Assay % = (sample area) / (standard area) × (standard weight) / (sample weight) × (potency) / 100 × 100

Formulation used: Allegra-M

Labelled Claim:

Fexofenadine: 120 mg

Montelukast: 10 mg

Potency:

Fexofenadine: 99.8%

Montelukast: 99.8%

Degradation Studies: Standards and degraded samples are injected, and the percentage of drug degraded in the solution by applying different conditions like acid, alkali, oxidative, photolytic, thermal, and neutral analysis is calculated.

Procedure:

Oxidation: To 1 ml stock solution of Fexofenadine and Montelukast, 1 ml of 20% hydrogen peroxide (H2O2) was added separately and the solutions were kept for 30 min at 60 ºC.
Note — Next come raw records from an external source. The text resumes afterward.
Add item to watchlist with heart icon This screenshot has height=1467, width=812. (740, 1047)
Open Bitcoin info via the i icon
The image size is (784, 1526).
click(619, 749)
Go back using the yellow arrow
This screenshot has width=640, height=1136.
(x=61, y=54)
The resultant solution was diluted to obtain 120 µg/ml and 10 µg/ml of Fexofenadine and Montelukast solutions, and 10 µl of each were injected into the system and the chromatograms were recorded to assess the stability of the sample.

Acid Degradation Studies: To 1 ml stock solution of Fexofenadine and Montelukast, 1 ml of 2N Hydrochloric acid was added and refluxed for 30 min at 60 ºC.

The resultant solution was diluted to obtain 120 µg/ml and 10 µg/ml solutions and 10 µl of each were injected into the system and the chromatograms were recorded to assess the stability of sample.

Alkali Degradation Studies: To 1 ml of stock solution Fexofenadine and Montelukast, 1 ml of 2N sodium hydroxide was added and refluxed for 30 min at 60 ºC. The resultant solution was diluted to obtain 120 µg/ml and 10 µg/ml of Fexofenadine and Montelukast solutions, and 10 µl of each were injected into the system and the chromatograms were recorded to assess the stability of the sample.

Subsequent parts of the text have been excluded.